[Records from a data source]
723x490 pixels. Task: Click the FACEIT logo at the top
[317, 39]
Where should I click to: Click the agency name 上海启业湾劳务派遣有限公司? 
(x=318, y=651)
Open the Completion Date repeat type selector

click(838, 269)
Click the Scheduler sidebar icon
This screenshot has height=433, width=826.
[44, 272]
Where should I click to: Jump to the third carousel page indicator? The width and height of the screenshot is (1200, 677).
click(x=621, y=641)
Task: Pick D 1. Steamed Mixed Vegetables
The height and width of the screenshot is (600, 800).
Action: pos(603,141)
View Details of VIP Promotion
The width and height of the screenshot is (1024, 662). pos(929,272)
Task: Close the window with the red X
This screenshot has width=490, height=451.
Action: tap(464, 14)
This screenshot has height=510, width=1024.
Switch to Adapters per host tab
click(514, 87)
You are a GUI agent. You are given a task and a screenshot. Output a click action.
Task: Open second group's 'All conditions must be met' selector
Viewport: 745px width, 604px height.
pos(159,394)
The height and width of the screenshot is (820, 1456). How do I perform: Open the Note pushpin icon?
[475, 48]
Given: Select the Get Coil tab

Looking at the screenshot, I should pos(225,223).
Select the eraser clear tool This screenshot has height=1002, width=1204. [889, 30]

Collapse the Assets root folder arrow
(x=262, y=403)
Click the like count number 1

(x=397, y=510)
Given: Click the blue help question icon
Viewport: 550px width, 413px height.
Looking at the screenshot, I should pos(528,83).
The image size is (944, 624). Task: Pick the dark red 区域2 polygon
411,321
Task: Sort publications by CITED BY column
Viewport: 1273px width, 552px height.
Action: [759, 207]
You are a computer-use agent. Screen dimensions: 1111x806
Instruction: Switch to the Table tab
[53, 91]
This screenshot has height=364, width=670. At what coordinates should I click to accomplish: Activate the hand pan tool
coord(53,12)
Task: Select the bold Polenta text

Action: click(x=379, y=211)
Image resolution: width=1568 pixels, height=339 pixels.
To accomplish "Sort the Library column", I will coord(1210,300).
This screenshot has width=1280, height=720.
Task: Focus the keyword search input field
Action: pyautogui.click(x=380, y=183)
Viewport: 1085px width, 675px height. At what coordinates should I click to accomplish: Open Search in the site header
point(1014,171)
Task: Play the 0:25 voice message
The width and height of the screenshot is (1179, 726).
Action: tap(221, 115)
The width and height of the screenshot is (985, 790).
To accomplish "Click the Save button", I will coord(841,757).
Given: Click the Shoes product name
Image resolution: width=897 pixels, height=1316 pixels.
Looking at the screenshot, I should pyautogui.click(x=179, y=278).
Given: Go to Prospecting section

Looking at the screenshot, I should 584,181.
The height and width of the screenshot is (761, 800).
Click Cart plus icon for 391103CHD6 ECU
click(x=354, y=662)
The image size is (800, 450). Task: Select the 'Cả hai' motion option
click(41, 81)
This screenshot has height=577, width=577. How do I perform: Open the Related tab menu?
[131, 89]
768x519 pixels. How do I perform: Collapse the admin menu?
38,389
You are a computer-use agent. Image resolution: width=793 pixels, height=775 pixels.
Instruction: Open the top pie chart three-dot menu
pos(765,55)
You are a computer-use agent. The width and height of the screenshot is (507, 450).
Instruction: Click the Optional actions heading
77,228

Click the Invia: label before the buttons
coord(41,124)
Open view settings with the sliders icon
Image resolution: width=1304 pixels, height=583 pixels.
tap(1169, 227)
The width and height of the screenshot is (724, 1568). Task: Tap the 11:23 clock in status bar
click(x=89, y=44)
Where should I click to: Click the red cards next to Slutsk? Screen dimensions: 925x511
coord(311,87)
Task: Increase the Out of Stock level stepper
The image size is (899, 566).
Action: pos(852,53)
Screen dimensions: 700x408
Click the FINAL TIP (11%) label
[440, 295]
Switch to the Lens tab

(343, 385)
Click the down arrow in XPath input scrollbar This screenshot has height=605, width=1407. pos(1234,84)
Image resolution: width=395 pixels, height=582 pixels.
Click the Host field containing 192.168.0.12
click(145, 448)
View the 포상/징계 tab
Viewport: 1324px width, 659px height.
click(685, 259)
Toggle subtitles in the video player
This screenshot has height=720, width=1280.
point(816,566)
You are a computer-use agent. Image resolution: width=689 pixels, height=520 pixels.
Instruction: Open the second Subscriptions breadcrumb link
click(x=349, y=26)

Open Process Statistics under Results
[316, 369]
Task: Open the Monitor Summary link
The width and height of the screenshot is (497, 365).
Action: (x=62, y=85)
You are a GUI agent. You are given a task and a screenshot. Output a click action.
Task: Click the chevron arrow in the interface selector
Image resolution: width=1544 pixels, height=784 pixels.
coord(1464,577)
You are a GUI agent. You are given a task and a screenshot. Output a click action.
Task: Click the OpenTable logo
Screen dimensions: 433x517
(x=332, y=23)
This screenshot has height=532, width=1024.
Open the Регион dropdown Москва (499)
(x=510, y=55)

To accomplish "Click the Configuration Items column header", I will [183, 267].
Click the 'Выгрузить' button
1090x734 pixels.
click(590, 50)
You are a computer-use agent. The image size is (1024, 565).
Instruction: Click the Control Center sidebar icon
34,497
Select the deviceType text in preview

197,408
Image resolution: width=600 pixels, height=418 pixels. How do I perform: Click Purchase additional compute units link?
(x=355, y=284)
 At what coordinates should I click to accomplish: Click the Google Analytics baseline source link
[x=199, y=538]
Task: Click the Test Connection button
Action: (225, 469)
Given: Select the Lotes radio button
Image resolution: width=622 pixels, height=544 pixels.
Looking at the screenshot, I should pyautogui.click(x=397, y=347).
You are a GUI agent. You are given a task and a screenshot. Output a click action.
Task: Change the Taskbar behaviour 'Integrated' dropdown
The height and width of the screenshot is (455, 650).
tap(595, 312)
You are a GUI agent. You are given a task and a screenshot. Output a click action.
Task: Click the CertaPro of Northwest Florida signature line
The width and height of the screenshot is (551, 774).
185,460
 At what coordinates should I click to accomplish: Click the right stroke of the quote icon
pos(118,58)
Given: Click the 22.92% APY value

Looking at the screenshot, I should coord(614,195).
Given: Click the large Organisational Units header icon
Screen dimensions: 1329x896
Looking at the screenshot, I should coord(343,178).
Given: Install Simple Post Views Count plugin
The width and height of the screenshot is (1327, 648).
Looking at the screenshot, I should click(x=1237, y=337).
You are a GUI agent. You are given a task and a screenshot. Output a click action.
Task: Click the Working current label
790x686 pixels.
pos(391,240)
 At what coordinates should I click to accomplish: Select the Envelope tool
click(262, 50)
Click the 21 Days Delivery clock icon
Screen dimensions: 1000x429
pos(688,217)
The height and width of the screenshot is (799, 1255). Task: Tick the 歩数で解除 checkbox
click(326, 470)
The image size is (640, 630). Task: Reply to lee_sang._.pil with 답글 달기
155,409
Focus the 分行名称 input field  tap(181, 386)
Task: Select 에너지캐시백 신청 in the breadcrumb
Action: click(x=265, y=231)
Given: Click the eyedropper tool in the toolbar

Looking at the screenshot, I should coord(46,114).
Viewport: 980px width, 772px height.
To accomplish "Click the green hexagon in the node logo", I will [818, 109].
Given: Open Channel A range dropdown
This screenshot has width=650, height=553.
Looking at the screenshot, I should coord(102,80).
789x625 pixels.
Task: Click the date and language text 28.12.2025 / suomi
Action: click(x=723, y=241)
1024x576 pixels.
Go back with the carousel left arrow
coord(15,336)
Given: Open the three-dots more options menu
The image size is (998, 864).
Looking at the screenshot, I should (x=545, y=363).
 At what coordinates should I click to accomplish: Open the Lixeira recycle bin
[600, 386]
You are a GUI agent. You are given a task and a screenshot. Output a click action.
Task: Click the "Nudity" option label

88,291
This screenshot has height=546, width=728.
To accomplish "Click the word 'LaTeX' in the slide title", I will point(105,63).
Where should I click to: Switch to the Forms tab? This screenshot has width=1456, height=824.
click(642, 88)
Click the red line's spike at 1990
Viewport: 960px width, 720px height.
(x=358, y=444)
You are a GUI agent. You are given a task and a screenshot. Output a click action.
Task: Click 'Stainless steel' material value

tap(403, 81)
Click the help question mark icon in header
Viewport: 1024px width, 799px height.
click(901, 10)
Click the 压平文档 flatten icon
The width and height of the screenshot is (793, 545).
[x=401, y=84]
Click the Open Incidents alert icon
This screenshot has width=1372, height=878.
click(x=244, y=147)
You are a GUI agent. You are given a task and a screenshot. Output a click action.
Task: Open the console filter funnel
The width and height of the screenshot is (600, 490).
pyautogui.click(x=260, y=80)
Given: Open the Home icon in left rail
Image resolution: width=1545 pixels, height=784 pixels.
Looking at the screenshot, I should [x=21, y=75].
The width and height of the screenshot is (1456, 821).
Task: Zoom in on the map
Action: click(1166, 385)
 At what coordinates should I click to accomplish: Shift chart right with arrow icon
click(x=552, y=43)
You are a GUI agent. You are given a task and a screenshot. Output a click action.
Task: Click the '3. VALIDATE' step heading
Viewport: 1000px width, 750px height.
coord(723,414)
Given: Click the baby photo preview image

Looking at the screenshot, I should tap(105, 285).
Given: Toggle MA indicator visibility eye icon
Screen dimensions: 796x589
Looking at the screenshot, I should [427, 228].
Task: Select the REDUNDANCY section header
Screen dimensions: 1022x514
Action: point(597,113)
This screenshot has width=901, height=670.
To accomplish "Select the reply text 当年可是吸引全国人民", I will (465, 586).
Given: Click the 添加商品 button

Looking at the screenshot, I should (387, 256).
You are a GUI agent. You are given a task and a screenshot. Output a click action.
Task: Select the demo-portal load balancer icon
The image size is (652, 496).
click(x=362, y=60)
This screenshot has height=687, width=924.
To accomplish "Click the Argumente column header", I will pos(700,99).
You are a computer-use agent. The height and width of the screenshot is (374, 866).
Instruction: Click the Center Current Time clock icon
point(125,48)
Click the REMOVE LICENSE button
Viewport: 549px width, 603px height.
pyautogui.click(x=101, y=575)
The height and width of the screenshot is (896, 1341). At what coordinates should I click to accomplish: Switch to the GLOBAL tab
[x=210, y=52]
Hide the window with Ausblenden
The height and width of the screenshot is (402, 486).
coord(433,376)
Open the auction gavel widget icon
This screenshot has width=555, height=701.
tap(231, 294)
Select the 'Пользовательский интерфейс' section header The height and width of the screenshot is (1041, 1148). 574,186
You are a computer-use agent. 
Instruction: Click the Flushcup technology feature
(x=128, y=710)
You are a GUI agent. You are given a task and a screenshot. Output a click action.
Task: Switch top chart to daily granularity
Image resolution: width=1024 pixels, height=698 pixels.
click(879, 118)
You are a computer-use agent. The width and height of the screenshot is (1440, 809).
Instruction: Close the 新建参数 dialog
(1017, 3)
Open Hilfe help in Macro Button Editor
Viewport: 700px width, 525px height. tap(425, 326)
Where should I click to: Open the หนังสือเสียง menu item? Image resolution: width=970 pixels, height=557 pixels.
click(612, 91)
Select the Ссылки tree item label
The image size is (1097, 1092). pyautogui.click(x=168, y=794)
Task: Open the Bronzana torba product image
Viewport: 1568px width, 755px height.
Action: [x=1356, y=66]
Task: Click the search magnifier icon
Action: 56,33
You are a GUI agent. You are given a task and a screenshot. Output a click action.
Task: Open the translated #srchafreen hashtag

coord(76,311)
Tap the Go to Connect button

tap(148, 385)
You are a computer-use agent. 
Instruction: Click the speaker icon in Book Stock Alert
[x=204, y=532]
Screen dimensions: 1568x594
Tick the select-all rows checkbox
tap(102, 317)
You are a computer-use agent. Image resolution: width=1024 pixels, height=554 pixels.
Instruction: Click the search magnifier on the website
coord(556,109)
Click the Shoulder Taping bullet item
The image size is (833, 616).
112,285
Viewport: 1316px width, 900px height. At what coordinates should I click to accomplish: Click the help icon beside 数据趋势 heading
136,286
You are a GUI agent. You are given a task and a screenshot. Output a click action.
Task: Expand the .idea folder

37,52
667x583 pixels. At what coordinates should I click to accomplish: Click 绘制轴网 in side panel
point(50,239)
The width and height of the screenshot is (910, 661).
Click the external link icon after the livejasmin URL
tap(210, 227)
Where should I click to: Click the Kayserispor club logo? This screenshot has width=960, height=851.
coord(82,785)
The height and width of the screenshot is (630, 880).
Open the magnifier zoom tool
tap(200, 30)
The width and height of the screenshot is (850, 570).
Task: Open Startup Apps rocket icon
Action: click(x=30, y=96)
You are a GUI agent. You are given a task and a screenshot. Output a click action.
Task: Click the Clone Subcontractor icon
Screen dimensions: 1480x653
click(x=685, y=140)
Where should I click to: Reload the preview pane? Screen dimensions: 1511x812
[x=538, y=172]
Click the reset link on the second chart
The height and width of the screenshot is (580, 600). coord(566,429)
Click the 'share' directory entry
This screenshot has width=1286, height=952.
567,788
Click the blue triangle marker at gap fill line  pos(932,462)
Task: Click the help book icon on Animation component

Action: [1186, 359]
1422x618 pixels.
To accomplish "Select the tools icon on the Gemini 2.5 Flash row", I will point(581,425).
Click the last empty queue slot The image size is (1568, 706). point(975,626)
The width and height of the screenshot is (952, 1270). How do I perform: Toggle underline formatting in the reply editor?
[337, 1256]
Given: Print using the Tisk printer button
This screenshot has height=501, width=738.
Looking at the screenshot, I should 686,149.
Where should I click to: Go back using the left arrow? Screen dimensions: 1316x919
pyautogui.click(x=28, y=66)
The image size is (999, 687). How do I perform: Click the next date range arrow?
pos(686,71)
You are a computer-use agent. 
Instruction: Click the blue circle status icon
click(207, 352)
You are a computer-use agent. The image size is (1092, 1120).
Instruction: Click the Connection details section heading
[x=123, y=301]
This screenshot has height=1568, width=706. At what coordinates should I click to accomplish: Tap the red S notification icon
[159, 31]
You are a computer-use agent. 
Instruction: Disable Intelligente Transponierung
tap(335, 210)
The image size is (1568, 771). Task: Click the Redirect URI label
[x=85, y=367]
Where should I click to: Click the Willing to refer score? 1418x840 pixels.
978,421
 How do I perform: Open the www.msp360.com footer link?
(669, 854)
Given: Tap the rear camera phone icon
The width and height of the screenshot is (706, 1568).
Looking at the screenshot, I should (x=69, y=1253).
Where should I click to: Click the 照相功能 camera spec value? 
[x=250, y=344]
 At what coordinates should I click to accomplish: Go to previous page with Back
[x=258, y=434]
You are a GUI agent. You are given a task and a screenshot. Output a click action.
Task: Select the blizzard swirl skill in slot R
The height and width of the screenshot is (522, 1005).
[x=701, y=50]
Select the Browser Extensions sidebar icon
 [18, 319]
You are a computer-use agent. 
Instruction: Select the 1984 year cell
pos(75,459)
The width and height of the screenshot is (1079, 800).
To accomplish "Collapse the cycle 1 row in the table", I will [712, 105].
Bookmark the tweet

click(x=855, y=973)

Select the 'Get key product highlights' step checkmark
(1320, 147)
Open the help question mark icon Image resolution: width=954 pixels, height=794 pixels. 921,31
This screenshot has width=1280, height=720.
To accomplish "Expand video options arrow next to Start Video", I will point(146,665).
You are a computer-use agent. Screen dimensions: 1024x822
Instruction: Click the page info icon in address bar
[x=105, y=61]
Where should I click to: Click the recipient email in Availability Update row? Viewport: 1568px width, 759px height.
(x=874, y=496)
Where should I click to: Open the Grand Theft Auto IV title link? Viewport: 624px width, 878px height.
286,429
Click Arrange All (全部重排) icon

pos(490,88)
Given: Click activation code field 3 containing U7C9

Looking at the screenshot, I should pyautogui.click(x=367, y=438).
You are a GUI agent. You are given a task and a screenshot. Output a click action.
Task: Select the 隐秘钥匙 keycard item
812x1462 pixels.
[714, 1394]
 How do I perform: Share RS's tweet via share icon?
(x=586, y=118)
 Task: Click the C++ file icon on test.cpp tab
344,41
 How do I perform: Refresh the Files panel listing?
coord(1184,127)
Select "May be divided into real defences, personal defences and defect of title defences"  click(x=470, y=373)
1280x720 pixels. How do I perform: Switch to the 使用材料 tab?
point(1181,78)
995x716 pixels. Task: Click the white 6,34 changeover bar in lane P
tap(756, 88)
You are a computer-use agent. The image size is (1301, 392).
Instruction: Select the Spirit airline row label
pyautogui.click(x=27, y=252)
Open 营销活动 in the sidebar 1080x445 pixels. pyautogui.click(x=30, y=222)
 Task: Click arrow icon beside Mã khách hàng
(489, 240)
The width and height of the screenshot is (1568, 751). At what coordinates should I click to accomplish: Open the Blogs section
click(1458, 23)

--- WORK INSTRUCTION ---
Taking the records above, retype every line from the one with "This screenshot has width=901, height=670." down to the one with "This screenshot has height=687, width=924.", exactly and with nothing else.

--- SOLUTION ---
This screenshot has width=901, height=670.
To accomplish "Select the reply text 当年可是吸引全国人民", I will (465, 586).
Given: Click the 添加商品 button

Looking at the screenshot, I should (387, 256).
You are a GUI agent. You are given a task and a screenshot. Output a click action.
Task: Select the demo-portal load balancer icon
The image size is (652, 496).
click(x=362, y=60)
This screenshot has height=687, width=924.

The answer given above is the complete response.